Airbus (AIB, Toulouse Blagnac) is facing a class action lawsuit from a group of 130 investors who claim to have been duped by misleading publications about the manufacturer’s involvement in and financial settlements involving corruption, bribery, and other forms of fraud.
Lawyers representing the Dutch foundation Stichting Investor Loss Compensation (SILC) filed the lawsuit against Airbus at The Hague District Court on January 3, alleging they suffered damages worth at least EUR300 million euros (USD340 million) as a result of company misconduct.
On its website, the foundation, formed in July 2021, claimed Airbus “materially misrepresented and omitted key facts during the height of its scheme to offer and pay bribes via its employees, executives, and business partners to government officials and airline executives around the world in order to obtain illegal business advantages and win orders on hundreds of aircraft.”
In a statement issued on January 5, SILC elaborated that “the case follows Airbus’ scheme from at least 2008 to 2016 to offer and pay hundreds of millions in bribes” and relates to its “failure to adequately disclose these events in its financial statements over the period from at least February 2014 until January 2020.”
As a result, it said, investors in Airbus purchased shares at an inflated price and suffered “significant damage.” The suit named the accounting firms KMPG and Ernst & Young (EY) as being among the defendants.
As ch-aviation reported at the time, Airbus admitted on January 31, 2020, that it had used a global network of secret agents to bribe officials to win high-value contracts between 2011 and 2015. It agreed to pay penalties worth EUR3.6 billion (USD4 billion).
In the wake of that mega-settlement, SILC and its participants say they are now seeking to hold Airbus SE, members of its audit committee, current and former executives, and its auditors KPMG and Ernst & Young accountable for their actions.
“Airbus was enmeshed in one of the largest bribery and corruption schemes in recent history, as evidenced by the record fines it agreed to pay.
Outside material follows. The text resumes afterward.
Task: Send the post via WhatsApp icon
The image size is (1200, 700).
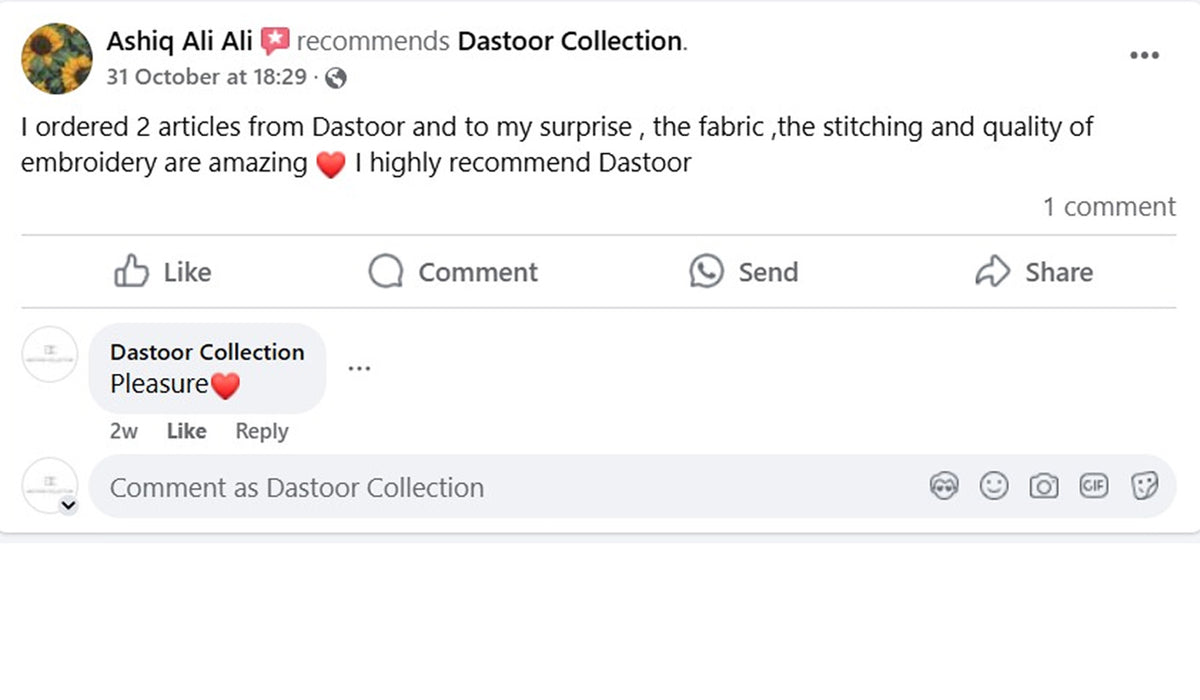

Even though Airbus’ top management and its external auditors were aware of this scheme, they failed to disclose the scheme and its consequences in Airbus’ financial statements,” argued Karl Puszkajler, chairman of the foundation’s supervisory board.
Investors had bought or sold Airbus shares unaware that a conviction or a multi-billion dollar settlement was imminent. The amount of EUR300 million comes from a calculation the foundation made based on transactions, inflation, exchange rates, and other factors.
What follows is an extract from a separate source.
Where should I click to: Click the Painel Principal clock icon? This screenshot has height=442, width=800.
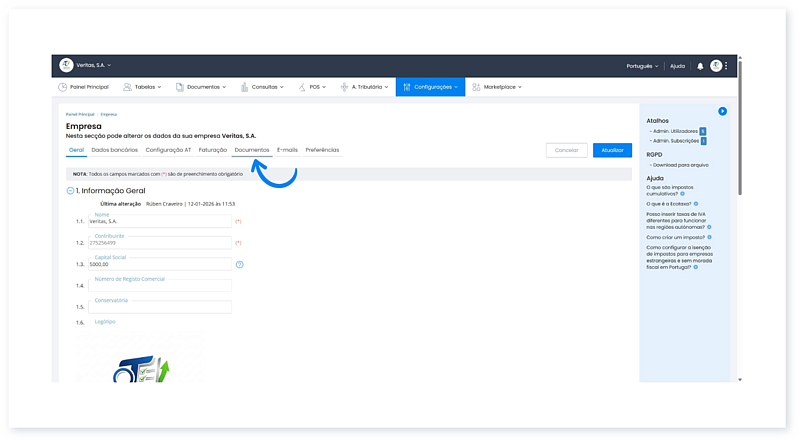62,87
The court will consider the claim against the French company - which formally has its head office in the Dutch city of Leiden and has its registered office in Amsterdam - in April. A second claims foundation, Airbus Investors Recovery Stichting, is also active representing investors against the manufacturer. Also established in Amsterdam last summer, it has not yet filed a claim with a court, the Dutch business daily Het Financieele Dagblad reported.
Airbus declined to comment to ch-aviation on ongoing litigation. But in its third-quarter 2021 financial report, published on October 28, it mentioned under Litigation and Claims a putative class action lawsuit, related to the bribery settlement, that was filed in a US court in New Jersey in August 2020 against Airbus and members of its current and former management.
It also said it had “received notification in August 2021 of two separate claims alleging similar facts as the US class action. The two claims have been filed or threatened in the Netherlands purportedly on behalf of Airbus investors.” Airbus added that the first claim had been filed by a special purpose vehicle incorporated under the laws of Guernsey, while the second related to a demand letter sent by a foundation in the Netherlands.
“The company believes it has solid grounds to defend itself against the allegations. The consequences of such litigation and the outcome of the proceedings cannot be fully assessed at this stage, but any judgement or decision unfavourable to the company could have a material adverse impact on the financial statements, business, and operations of the company,” Airbus said in its report.